Andrew Collier’s contribution to realist philosophy and social theory can perhaps best be summed up in the title of one of his chapters in the collection Critical Realism: Essential Readings, edited by Andrew himself along with Margaret Archer, Roy Bhaskar, Tony Lawson and Alan Norrie and published in 1998. The title is ‘Explanation and Emancipation’, and it can be argued that Andrew gave a unique focus to both, and of course to their conjunction. First, there was his stress on the natural world and environmental issues, shared with Ted Benton. It was brought to bear by both of them in their conversations with Roy Bhaskar in the late 1980s, as described by Bhaskar in his chapter in the Festschrift for Andrew, Defending Objectivity, edited by Margaret Archer and myself (2004) – hastily assembled after he was given only six months to live in 2003. Bhaskar had emphasized ontological depth and the stratification of reality in his earlier work, but Andrew and Ted opened up what, at least for me, and possibly also for Roy, were new dimensions of the analysis of the interrelations of (to put it simplistically) the natural and the social. A realist conception of explanation, in other words, had not only to be philosophically persuasive and to include a broadly Marxist, or, more loosely, pragmatist conception of the place of philosophy in human practice, but also to take full account of the world as it is in itself and not only ‘for humans’. For Andrew, though we were not aware of it at the time, there was also a religious dimension, present in our conversations in his impressively wide knowledge of medieval Christian philosophy.

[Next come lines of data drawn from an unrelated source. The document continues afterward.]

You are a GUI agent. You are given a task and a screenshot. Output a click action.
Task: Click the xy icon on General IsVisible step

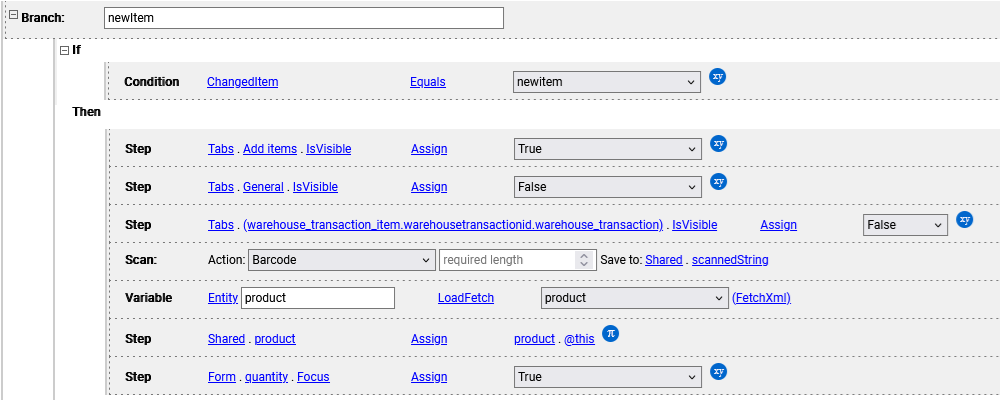(718, 182)
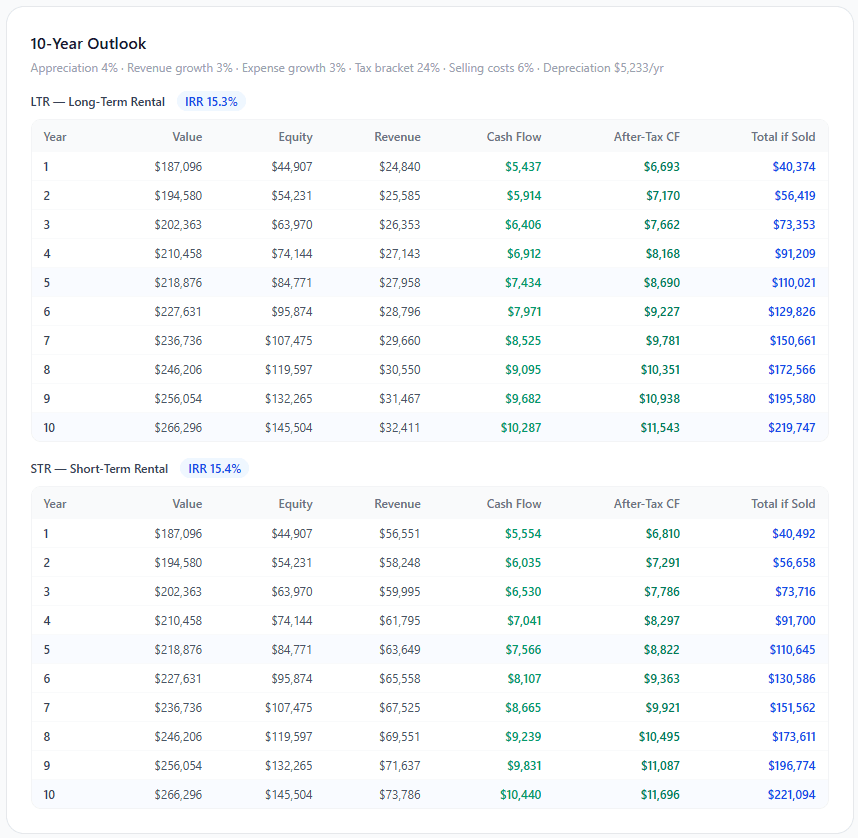Select STR year 10 total $221,094
858x838 pixels.
coord(791,795)
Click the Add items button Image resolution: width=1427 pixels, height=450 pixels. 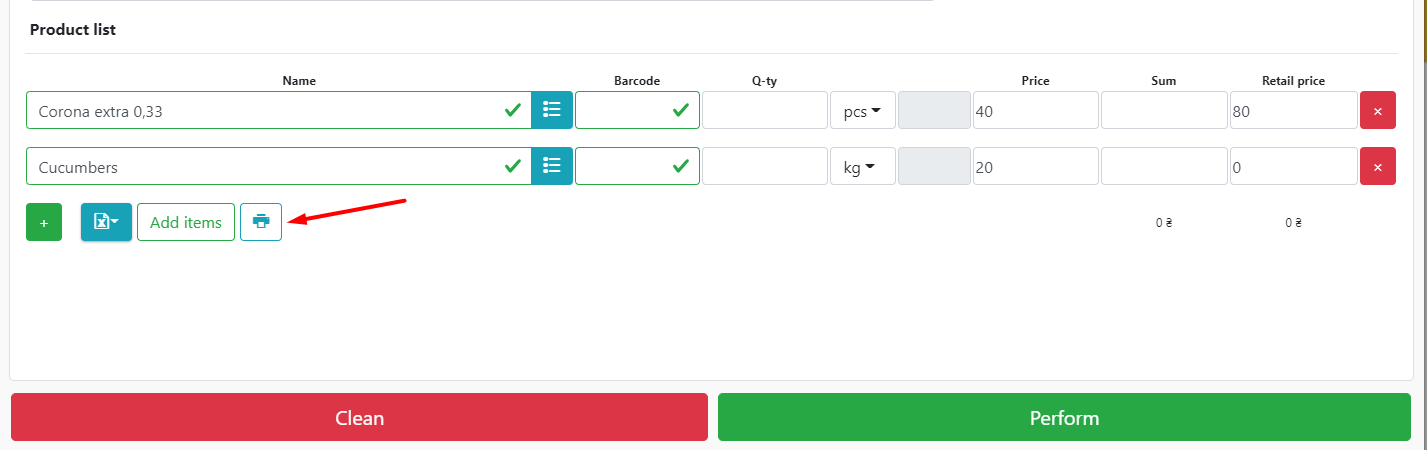(186, 222)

The second theme, emancipation, had been stressed by Roy Bhaskar in his 1986 Scientific Realism and Human Emancipation, but again Andrew gave it an explicitly socialist spin in his 1988 book Scientific Realism and Socialist Thought. While his book Critical Realism: An Introduction to Roy Bhaskar’s Philosophy (1994) remains a fundamental source of arguments, Being and Worth (1999) extended realism to ethics, with the Augustinian claim that all being has an intrinsic worth – a conclusion with implications ‘both for environmental ethics – that natural beings should be valued for themselves, not just for their use to us – and for justice in the human world, based on the idea that humans are unique and equal in respect of “having a life to live”’.

As Andrew wrote:

I have been defending a completely general thesis about being: that being as being is good (Augustine), or as the medievals put it, that the terms ‘being’ and ‘good’ are convertible. One consequence of this is that beings apart from human beings have intrinsic worth, and this is the consequence that goes against the grain of all post-medieval philosophy apart from recent ecophilosophy… But of course the Augustinian position that I am defending includes the idea that human beings have intrinsic worth, and indeed more intrinsic worth than other natural entities. I am proposing the worth of being as the ‘intransitive dimension’ of the whole of ethics, which every moral code approximates to more or less well, and under the constraints of its time-and-place-bound ideological determinants. One can be ‘relativist’ about concrete moral codes and theories, in the sense that Roy Bhaskar calls our scientific knowledge at any given place and time ‘relative’. Yet just as scientific knowledge aims to discover a reality independent of it, and can therefore be more or less rational in its judgements, so moral codes and theories are shots at discovering real worth, and can be more or less rational as they do so better or worse. (p. 90)

This position is, I think, a stunningly original and challenging approach to ethical questions, which has received much less attention than it deserves.